(ABOUT THIS EXERCISE):
Copy out the lines beginning with the one that contains "Close the VLC Setup window" and ending with the last line below, exactly as they stand. Pictures are not copied.

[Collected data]
────

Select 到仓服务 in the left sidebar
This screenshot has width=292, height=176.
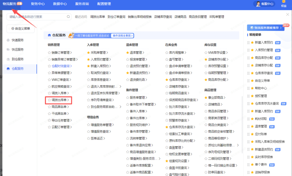click(17, 59)
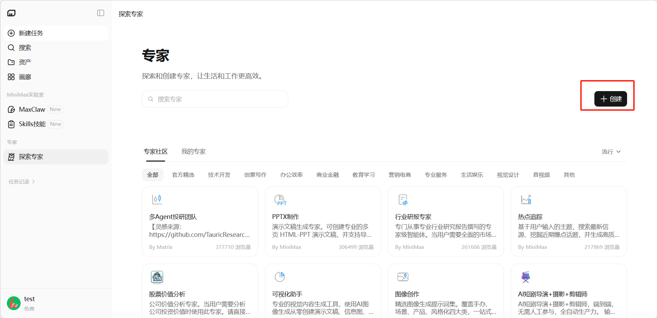Click 新建任务 in the sidebar
Screen dimensions: 657x318
pos(31,33)
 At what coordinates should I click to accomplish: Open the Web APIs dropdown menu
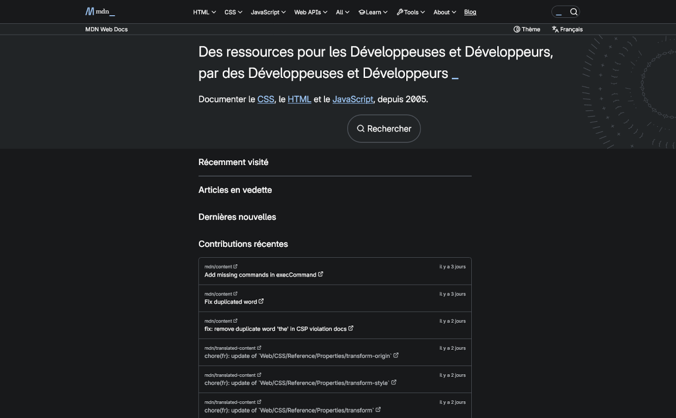[x=310, y=11]
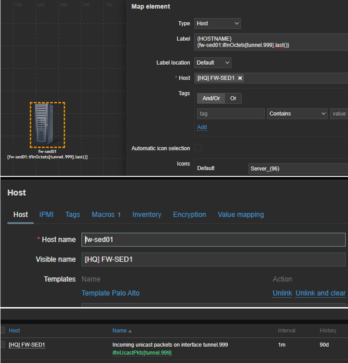
Task: Tick the checkbox for [HQ] FW-SED1 item row
Action: click(x=3, y=344)
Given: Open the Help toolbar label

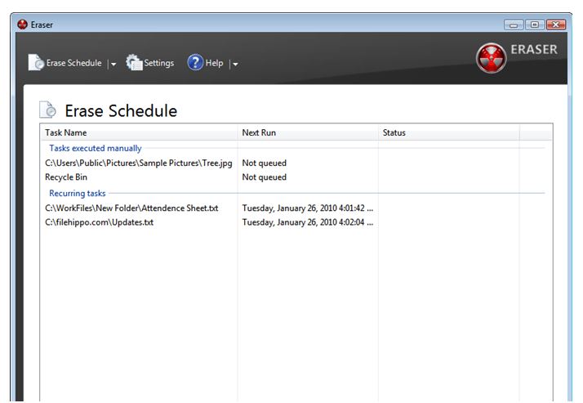Looking at the screenshot, I should point(214,63).

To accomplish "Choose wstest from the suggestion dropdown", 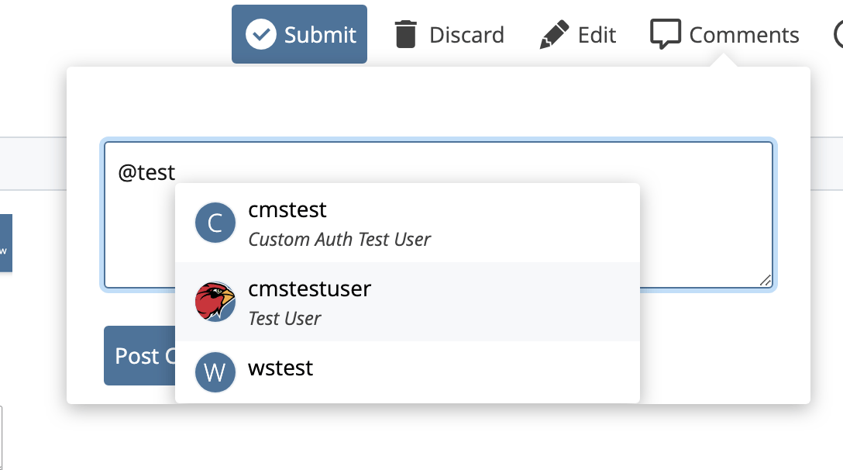I will 280,368.
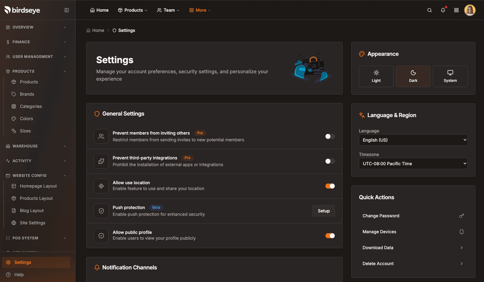484x282 pixels.
Task: Collapse sidebar using panel toggle icon
Action: tap(67, 10)
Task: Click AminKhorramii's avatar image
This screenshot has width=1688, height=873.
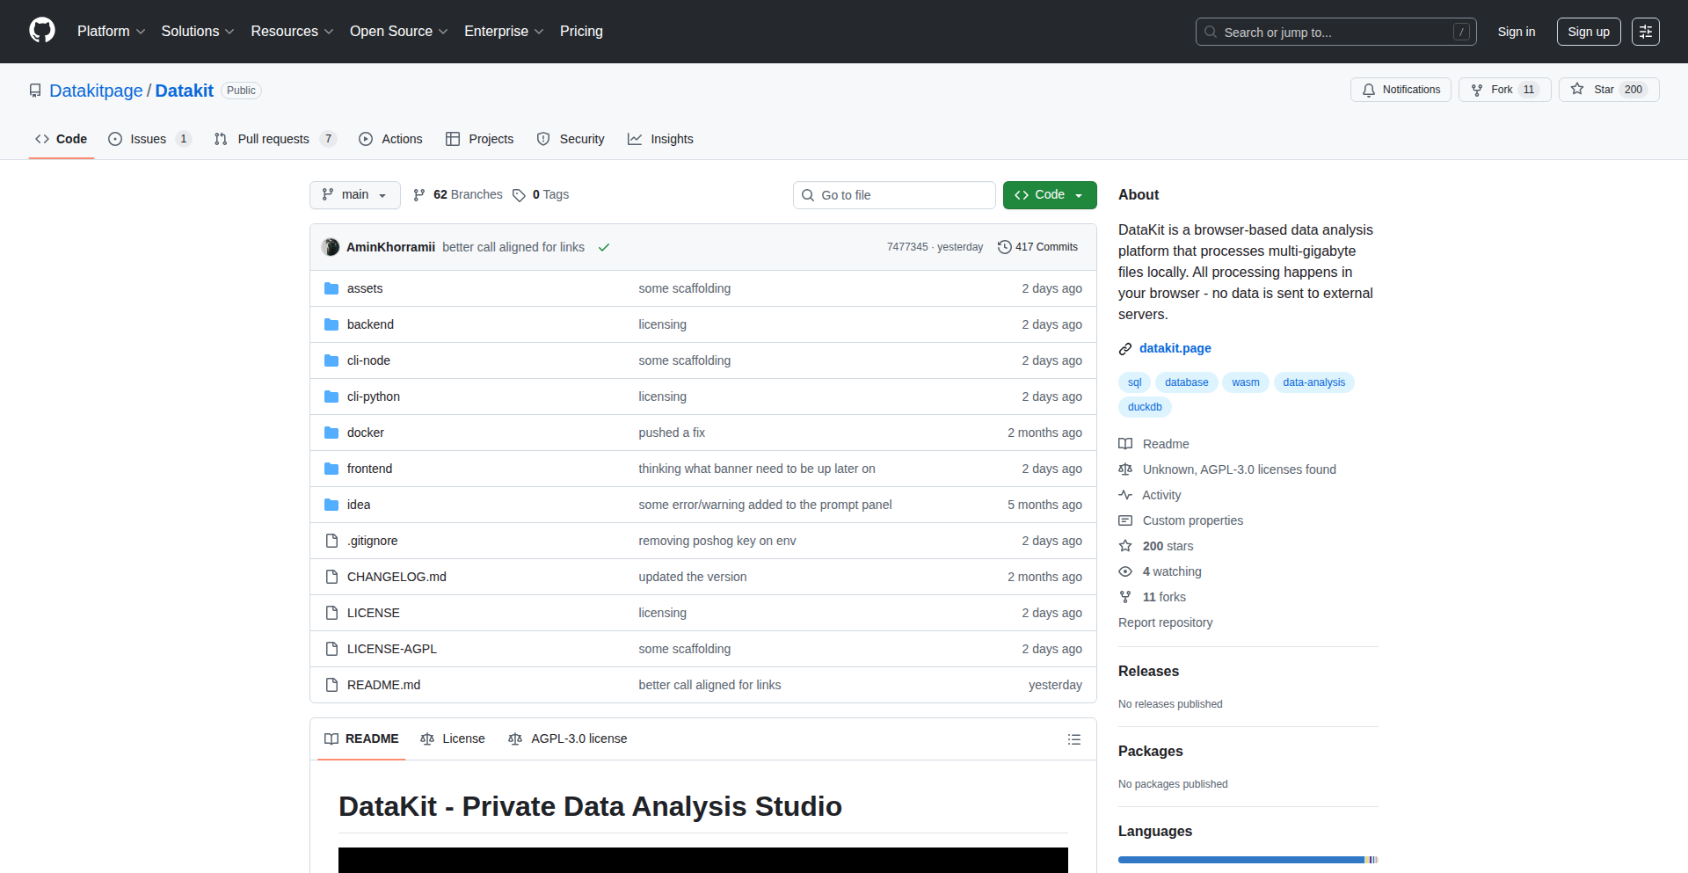Action: 331,247
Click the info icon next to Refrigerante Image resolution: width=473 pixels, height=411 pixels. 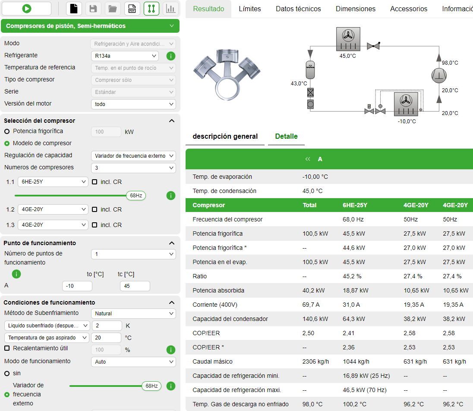(x=171, y=56)
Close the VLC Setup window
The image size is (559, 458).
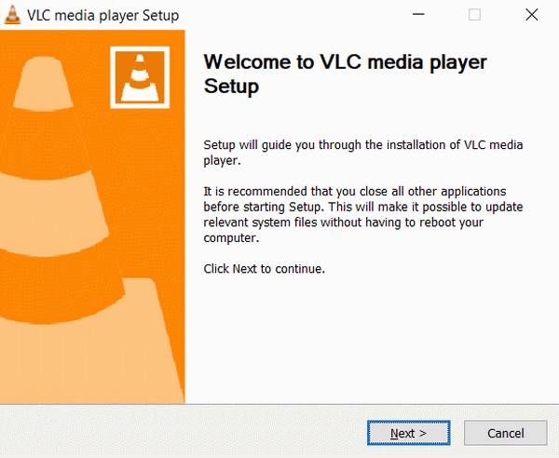pyautogui.click(x=531, y=15)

────

(WORKED SOLUTION):
Close the VLC Setup window
The image size is (559, 458).
pyautogui.click(x=531, y=15)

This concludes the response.